# EXTRACT PROVIDED

Content starts

Oh Nosema!

Mr. Neil emailed that he had been by the hives and that Kelli was silent.  I emailed back, "You mean Kitty, right?" If you recall, Kitty was in a small cluster and the cold was probably going to kill her.  The Kelli hive was strong and loud.  No, he meant Kelli.  I hoped that he was either seriously jet-lagged, had excessive ear wax and ear hair, or maybe minor hearing loss of his punk band days.

Non Birding Bill and I headed out to the hives before I left for Indy to get the down low.  I put my ear to the Kelli hive.  It was quiet...too quiet. I wondered what could have happened, she was so healthy, did we finally get colony collapse?  We wouldn't know without opening the hive.  It was about to rain at any moment, so we decided to take the hive apart and take it back to the garage and inspect what could have been the problem.  However I soon as I opened the ceiling, I found a small cluster of live bees.

dying-bees

At first I was hopeful to see signs of life.  But wen I looked closer, I could see that the cluster was just too small.  It barely covered one frame.  She had plenty of food to see her through, but one more hard core cold snap was probably going to do this hive in--which is entirely possible even though the calendar reads spring.

What went wrong?

nosemaI think I have my answer on the front of the hive.  Look at all that bee excrement, I think there's a bit of bee dysentery going on.  I think the Kelli girls had a case of nosema, but I can't really say that unless I send in a few bees for testing.  Bees hold in their poop all winter and then let it go in the spring.  They'll go on cleansing flights on warm days to relieve themselves.  They shouldn't go all over the front of the hive.  When I give the bees their fall feeding, we put a little antibiotic to prevent nosema.  Neither hive ate too much of our homemade nectar, which I didn't think about too much since they both had plenty of food. Kind of regretting that now, but then again, how does one forcefeed a bee so it will take her medicine.

So.

Looks like we'll be starting with all new hives this summer and no dividing of older hives.

We were planning on a total of six hives this summer, but that was based on four new packages and splitting Kelli.  Since we will only have four, I'm thinking about trying some Russian bees.  We've been using the Minnesota Hygenic bees (Italians) based on their "hygienic" behavior of cleaning out brood cells when they sense something wrong.  But the more I read about the Russian bee and how it seems to resist varroa mite infestation a bit and can take a hard winter, I'm thinking I'd like to give some a go.

Any blog readers know someone who raises and sells Russian bees in the US and would be willing to send a package to Minnesota?

Content ends

Stored items:
Content starts

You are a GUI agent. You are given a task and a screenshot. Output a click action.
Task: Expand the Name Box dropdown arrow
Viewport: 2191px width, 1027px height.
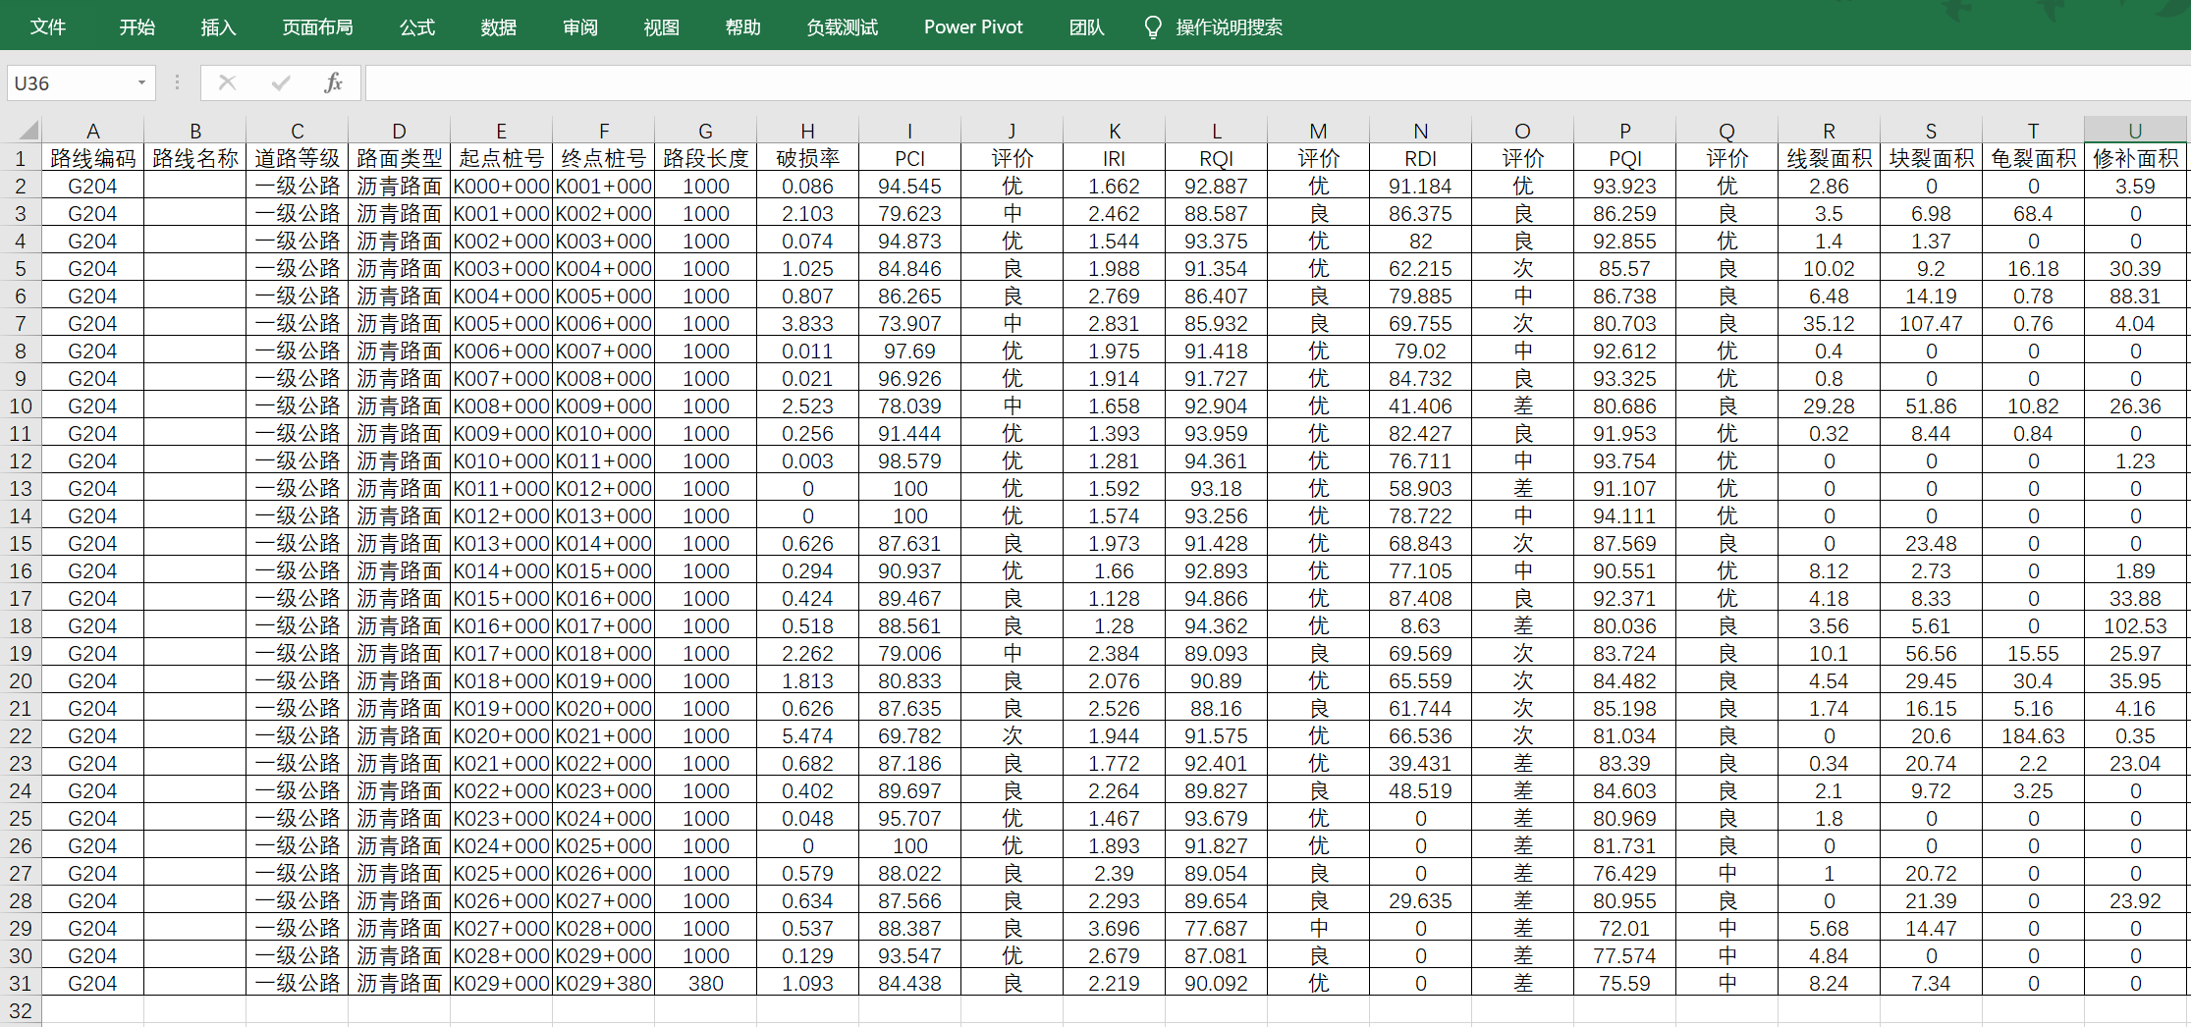pos(141,82)
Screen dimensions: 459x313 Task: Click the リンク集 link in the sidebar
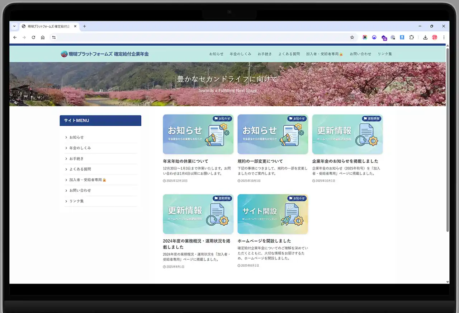(76, 201)
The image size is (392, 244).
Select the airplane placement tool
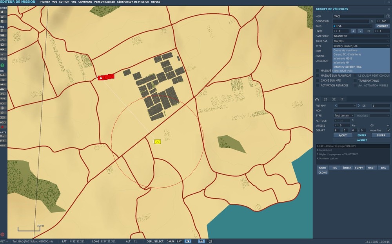pos(3,75)
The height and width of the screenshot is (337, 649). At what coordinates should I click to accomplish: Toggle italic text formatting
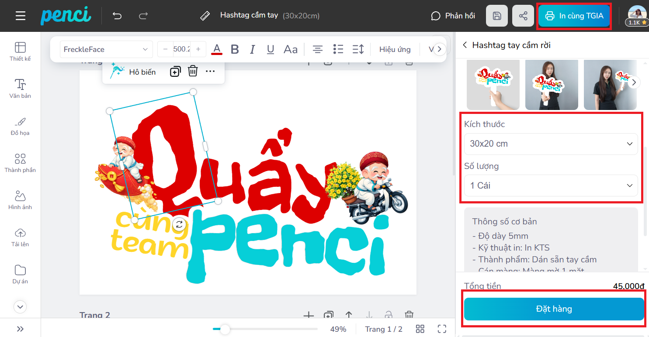click(252, 49)
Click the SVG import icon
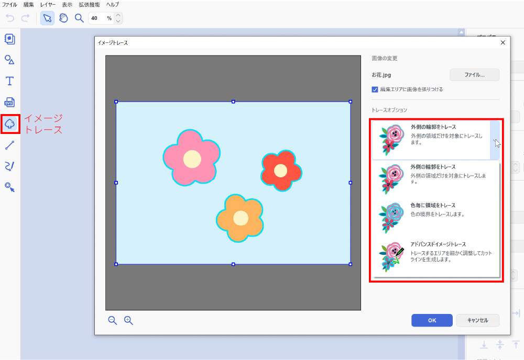 pyautogui.click(x=9, y=102)

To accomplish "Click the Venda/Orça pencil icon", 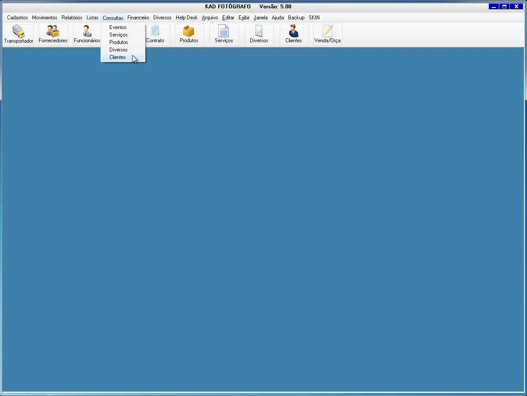I will pyautogui.click(x=327, y=32).
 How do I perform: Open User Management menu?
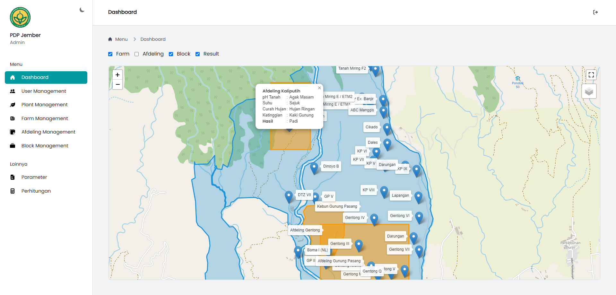coord(44,91)
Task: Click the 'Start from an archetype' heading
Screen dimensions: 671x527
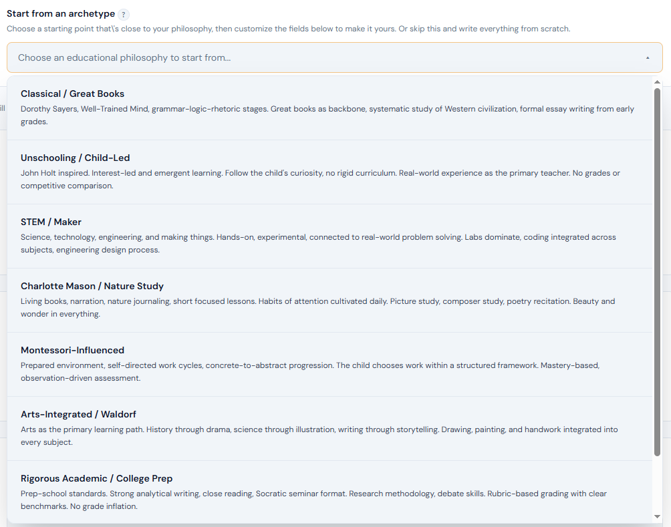Action: tap(59, 13)
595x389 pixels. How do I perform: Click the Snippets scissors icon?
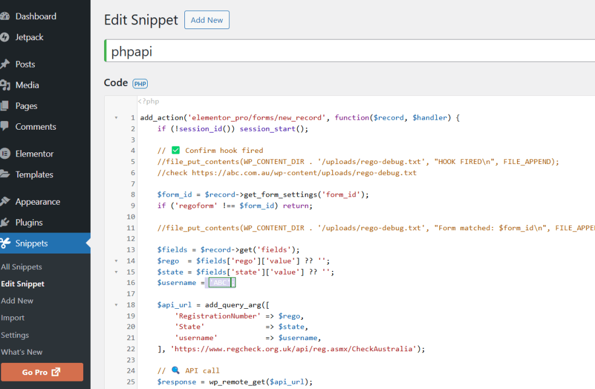(x=5, y=243)
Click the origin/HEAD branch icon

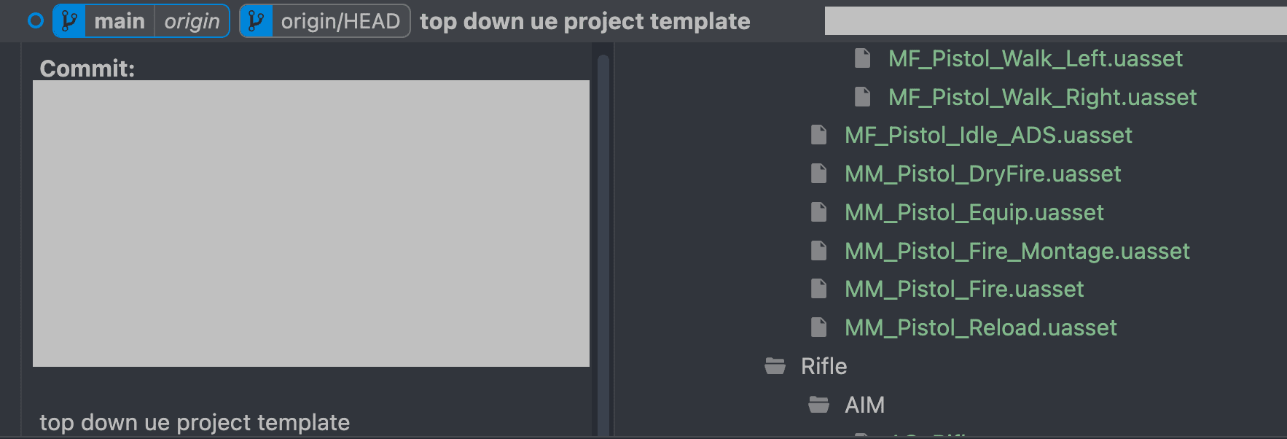click(256, 21)
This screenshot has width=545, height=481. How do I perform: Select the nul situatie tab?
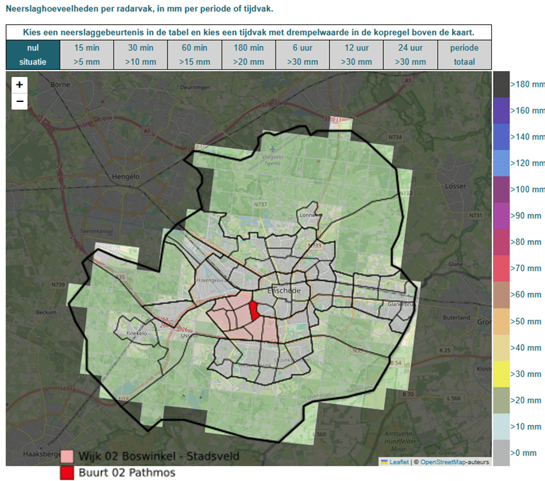coord(33,55)
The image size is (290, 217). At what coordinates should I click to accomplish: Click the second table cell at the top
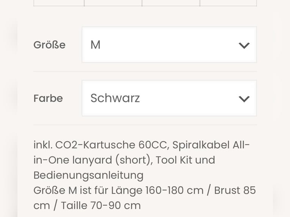(x=113, y=3)
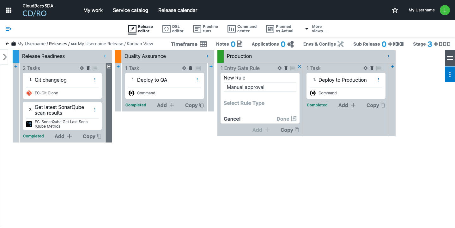Switch to the DSL editor view

tap(173, 29)
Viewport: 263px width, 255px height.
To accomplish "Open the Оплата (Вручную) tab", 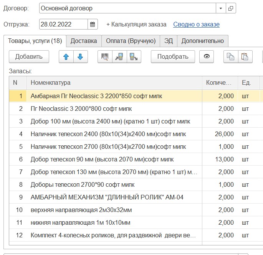I will (131, 41).
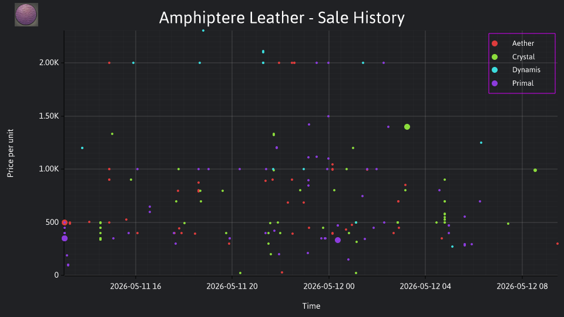Click the 2.00K price axis label
Image resolution: width=564 pixels, height=317 pixels.
coord(49,63)
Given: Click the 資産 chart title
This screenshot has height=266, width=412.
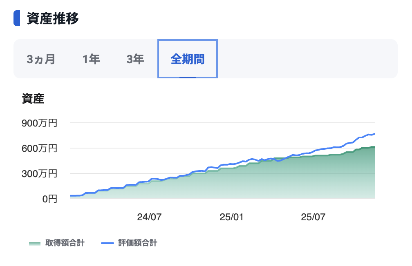Looking at the screenshot, I should click(x=33, y=98).
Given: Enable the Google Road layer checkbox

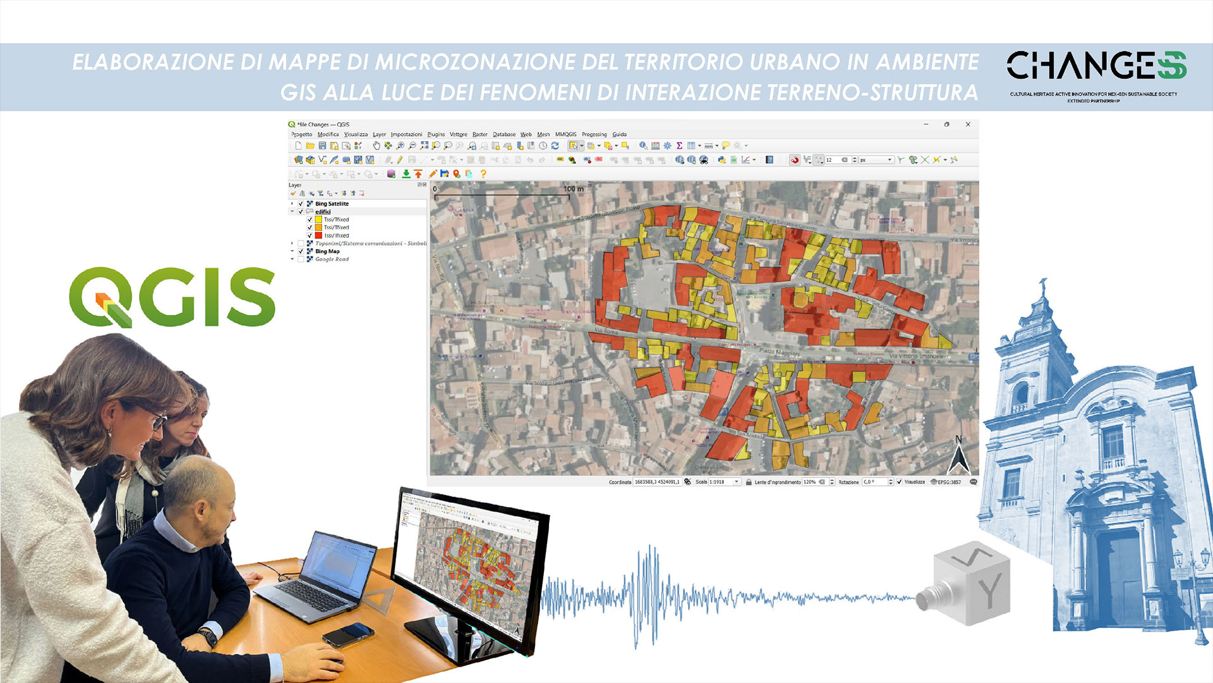Looking at the screenshot, I should point(301,259).
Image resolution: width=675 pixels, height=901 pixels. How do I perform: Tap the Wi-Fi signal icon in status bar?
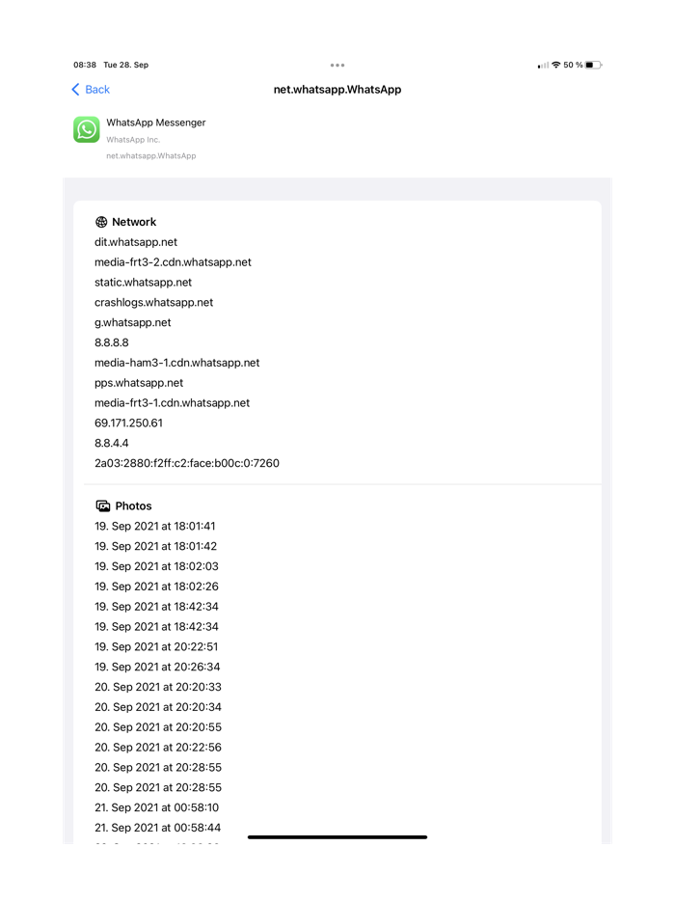tap(557, 65)
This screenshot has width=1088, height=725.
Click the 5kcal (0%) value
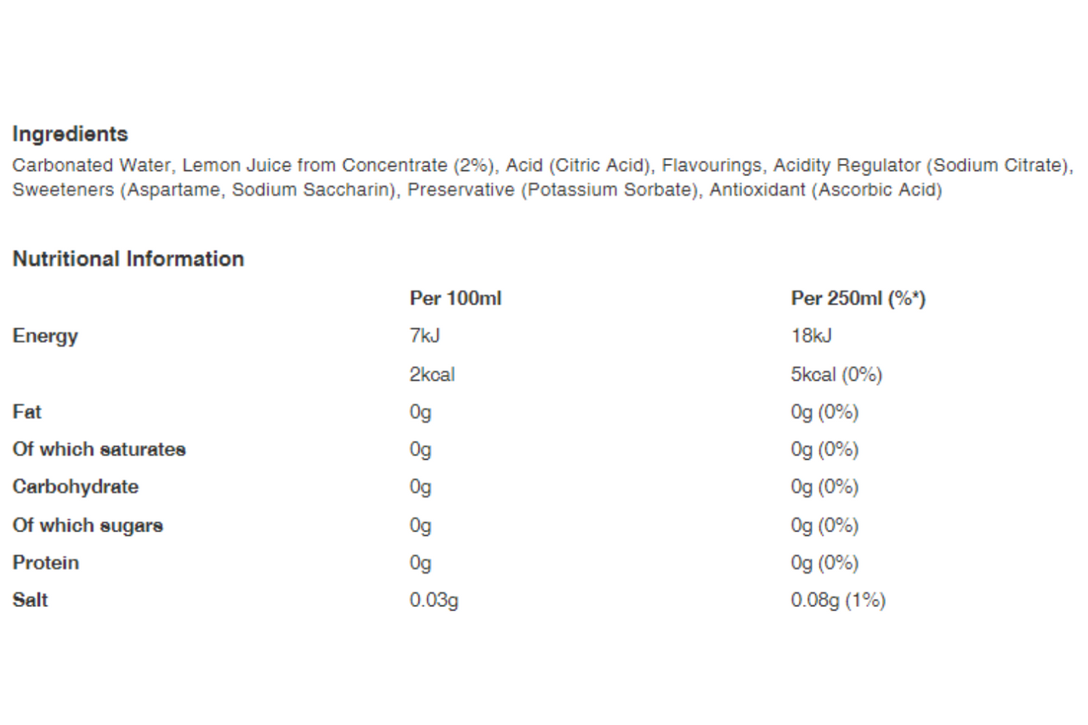pyautogui.click(x=836, y=375)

Content ends

# ACTIVITY
Copy the passage of the beehive post that begins with the words "At first I was" and ends with "What went wrong?", word for word.

# PROBLEM SOLUTION
At first I was hopeful to see signs of life.  But wen I looked closer, I could see that the cluster was just too small.  It barely covered one frame.  She had plenty of food to see her through, but one more hard core cold snap was probably going to do this hive in--which is entirely possible even though the calendar reads spring.

What went wrong?